ワインが口中を広がるとき、甘味、酸味、渋味の3要素のほか、コク(ボディ)、アルコール味、肌理の細かさ、バランス等を味わうことが出来る。
甘味・辛味
白ワインには極甘いモノから極辛口まで色々見られるようだ。ブドウの糖は発酵によってアルコールに転じるが、発酵を途中で止めると甘口のワインが出来、最後まで発酵を勧めると辛口のワインが出来る(貴腐ワインは糖度の高いブドウを使ってワインが作られるので発酵後も糖分を残している)。赤ワインには甘いモノはあまり見かけないようだ。
酸味
ワイン以外に酸味のある酒類はあまり見かけないようだ。普通一般には甘辛は糖分と酸味、アルコールのバランスによって醸しだされる。白の酒石酸、リンゴ酸は爽やかな酸味を呈し、熟成白や赤の乳酸はまろやかな芳醇な味わいを与えるという。普通一般には酸味は温度によって大きな変化を受けやすいようだ。
渋味
ワインのタンニンは渋味を与える。でも長年にわたり熟成さすとこのタンニンがまろやかな味に変化し、大変えも云われぬ深い味わいのあるモノに変化する。ワイン中のタンニンはポリフェノールといって動脈硬化防止(中性脂肪の低下)に役立つと云われている。
ボディ
ライトボディとかフルボディとか言うように表現する。アルコールの濃度に関係しているようだが、タンニンとアルコールが変化してできるグリセリンが深く関係しているようだ。
アルコール味
ブドウの糖分が発酵してアルコールが生ずる。重口のワインは平均してアルコール濃度が高いようだが、特別アルコールを加えたモノでない限り、普通一般には14%以下である。酒税法でもそのように定められているようだ。
キメの細かさ
絹の布の舌触りと表現されるように、熟成ワインに固有の繊細ななめらかさが見られる。
味のバランス
熟成型ワインを若いときに飲むとバランスの悪いモノ、酸っぱかったり、渋かったりするようで、これも時間(年月)の経過と共になめらかなバランスのとれたモノと変身する。どのぐらい経てばホントに絶好調なのか見極めが大変難しい。
味蕾の存在
普通一般には、味を感じる、五味五覚は舌に存在する味蕾で認識するようだ。この味蕾は、案外バラバラにあって、五味それぞれにそれに特有な味蕾が存在する。

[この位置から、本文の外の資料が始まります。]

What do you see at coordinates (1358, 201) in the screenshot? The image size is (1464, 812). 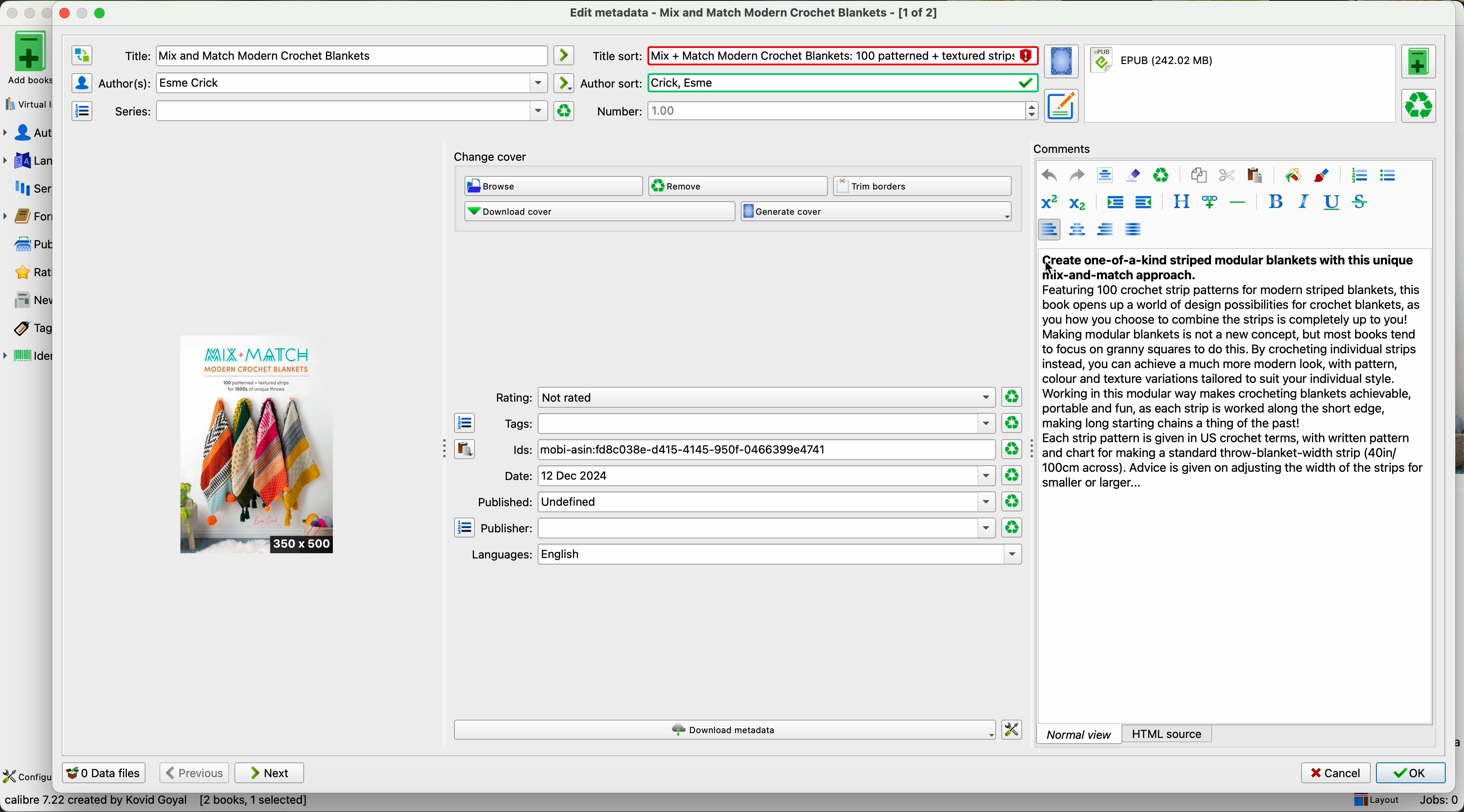 I see `strikeout` at bounding box center [1358, 201].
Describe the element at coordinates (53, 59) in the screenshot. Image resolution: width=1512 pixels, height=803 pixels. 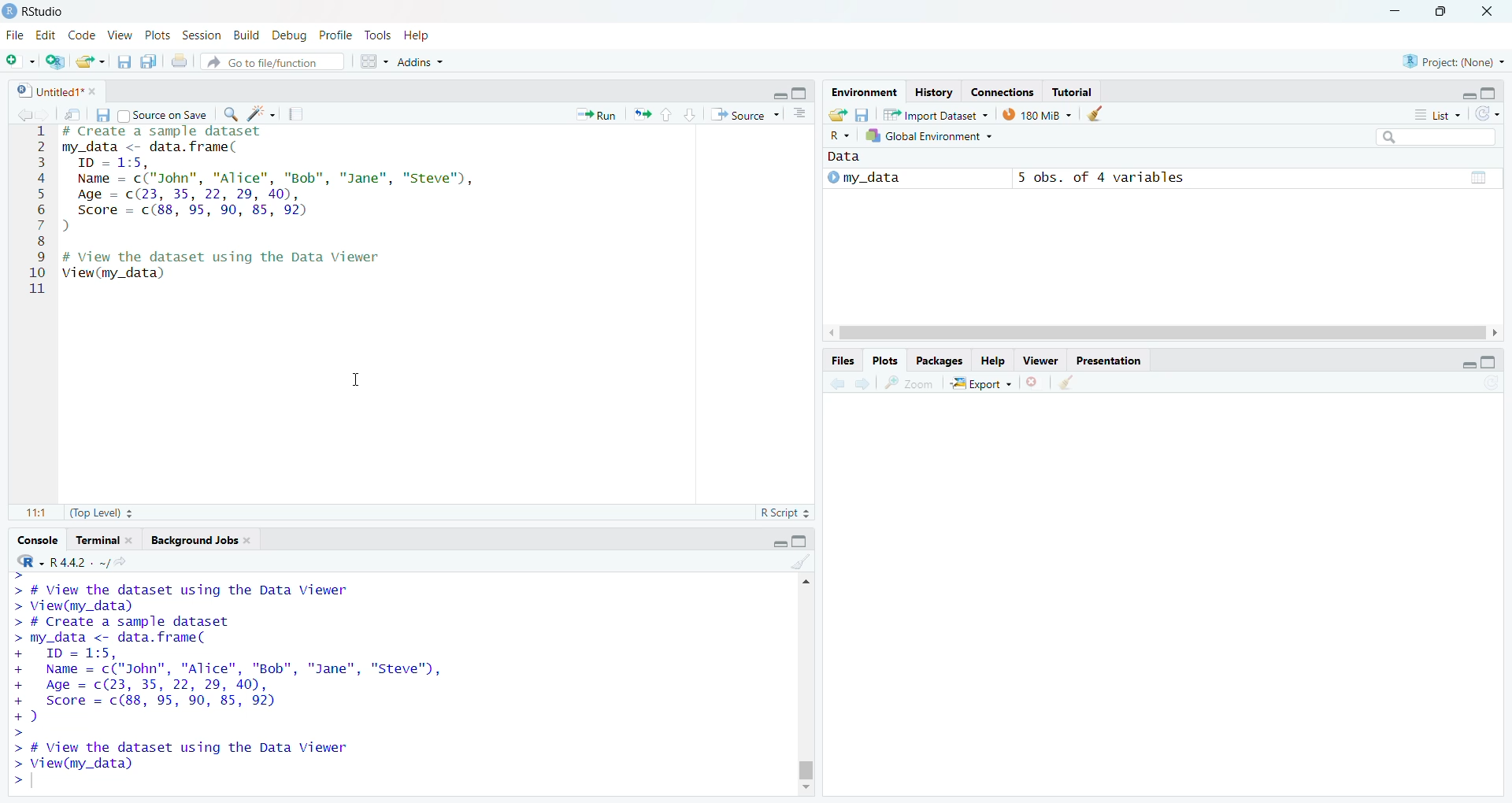
I see `Create a Project` at that location.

甘味を知覚する味蕾は苦みを感じないし、味蕾自体特異性があるようだし、その分布もだいたい定まっているようだ。決して口腔粘膜には存在しない。でも酒が美味しいと云うとき、喉越しに流れ込む酒が、何の抵抗もなく入っていくとよく表現するが、喉越しになにか、味を味わう組織が存在するのだろう。ワインの場合も口腔粘膜一杯に広がるグリセリンを感じるなにか組織があるのだろうか。いづれにしても、ワインを戴く場合、単に味を知覚する味蕾だけでなく、揮発するアルコール類が口腔一杯に広がるとき、ブーケを口腔全体で認識する特別の組織が存在するのだろう。